[MATERIALS PROVIDED — start]
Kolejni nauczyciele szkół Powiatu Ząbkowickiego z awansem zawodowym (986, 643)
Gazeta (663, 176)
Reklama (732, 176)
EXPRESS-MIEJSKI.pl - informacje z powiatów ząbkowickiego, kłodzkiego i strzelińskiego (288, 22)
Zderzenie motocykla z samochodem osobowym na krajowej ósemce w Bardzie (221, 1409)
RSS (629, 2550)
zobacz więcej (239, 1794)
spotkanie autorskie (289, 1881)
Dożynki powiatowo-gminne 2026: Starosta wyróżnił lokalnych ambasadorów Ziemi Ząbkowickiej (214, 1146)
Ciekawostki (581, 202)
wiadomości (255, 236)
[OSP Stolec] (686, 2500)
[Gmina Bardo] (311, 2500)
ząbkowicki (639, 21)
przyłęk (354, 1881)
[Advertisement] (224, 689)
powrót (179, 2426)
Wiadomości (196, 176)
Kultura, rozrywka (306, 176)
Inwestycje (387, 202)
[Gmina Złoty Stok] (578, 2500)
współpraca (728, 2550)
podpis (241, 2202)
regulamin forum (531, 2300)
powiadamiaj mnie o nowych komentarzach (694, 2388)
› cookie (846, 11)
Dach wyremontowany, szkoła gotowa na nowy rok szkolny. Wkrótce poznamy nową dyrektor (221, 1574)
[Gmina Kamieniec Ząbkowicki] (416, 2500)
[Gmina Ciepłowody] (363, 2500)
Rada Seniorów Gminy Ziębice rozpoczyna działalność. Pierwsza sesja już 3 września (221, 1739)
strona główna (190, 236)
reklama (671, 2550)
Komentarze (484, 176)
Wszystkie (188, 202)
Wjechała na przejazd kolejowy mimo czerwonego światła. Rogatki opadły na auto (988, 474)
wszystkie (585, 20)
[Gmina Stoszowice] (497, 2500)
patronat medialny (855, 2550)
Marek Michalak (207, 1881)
[MATERIALS PROVIDED — finish]
#### EXERCISE AIM
The records above must be reproduced word for word.

#### EXERCISE SOLUTION
Kolejni nauczyciele szkół Powiatu Ząbkowickiego z awansem zawodowym (986, 643)
Gazeta (663, 176)
Reklama (732, 176)
EXPRESS-MIEJSKI.pl - informacje z powiatów ząbkowickiego, kłodzkiego i strzelińskiego (288, 22)
Zderzenie motocykla z samochodem osobowym na krajowej ósemce w Bardzie (221, 1409)
RSS (629, 2550)
zobacz więcej (239, 1794)
spotkanie autorskie (289, 1881)
Dożynki powiatowo-gminne 2026: Starosta wyróżnił lokalnych ambasadorów Ziemi Ząbkowickiej (214, 1146)
Ciekawostki (581, 202)
wiadomości (255, 236)
[OSP Stolec] (686, 2500)
[Gmina Bardo] (311, 2500)
ząbkowicki (639, 21)
przyłęk (354, 1881)
[Advertisement] (224, 689)
powrót (179, 2426)
Wiadomości (196, 176)
Kultura, rozrywka (306, 176)
Inwestycje (387, 202)
[Gmina Złoty Stok] (578, 2500)
współpraca (728, 2550)
podpis (241, 2202)
regulamin forum (531, 2300)
powiadamiaj mnie o nowych komentarzach (694, 2388)
› cookie (846, 11)
Dach wyremontowany, szkoła gotowa na nowy rok szkolny. Wkrótce poznamy nową dyrektor (221, 1574)
[Gmina Kamieniec Ząbkowicki] (416, 2500)
[Gmina Ciepłowody] (363, 2500)
Rada Seniorów Gminy Ziębice rozpoczyna działalność. Pierwsza sesja już 3 września (221, 1739)
strona główna (190, 236)
reklama (671, 2550)
Komentarze (484, 176)
Wszystkie (188, 202)
Wjechała na przejazd kolejowy mimo czerwonego światła. Rogatki opadły na auto (988, 474)
wszystkie (585, 20)
[Gmina Stoszowice] (497, 2500)
patronat medialny (855, 2550)
Marek Michalak (207, 1881)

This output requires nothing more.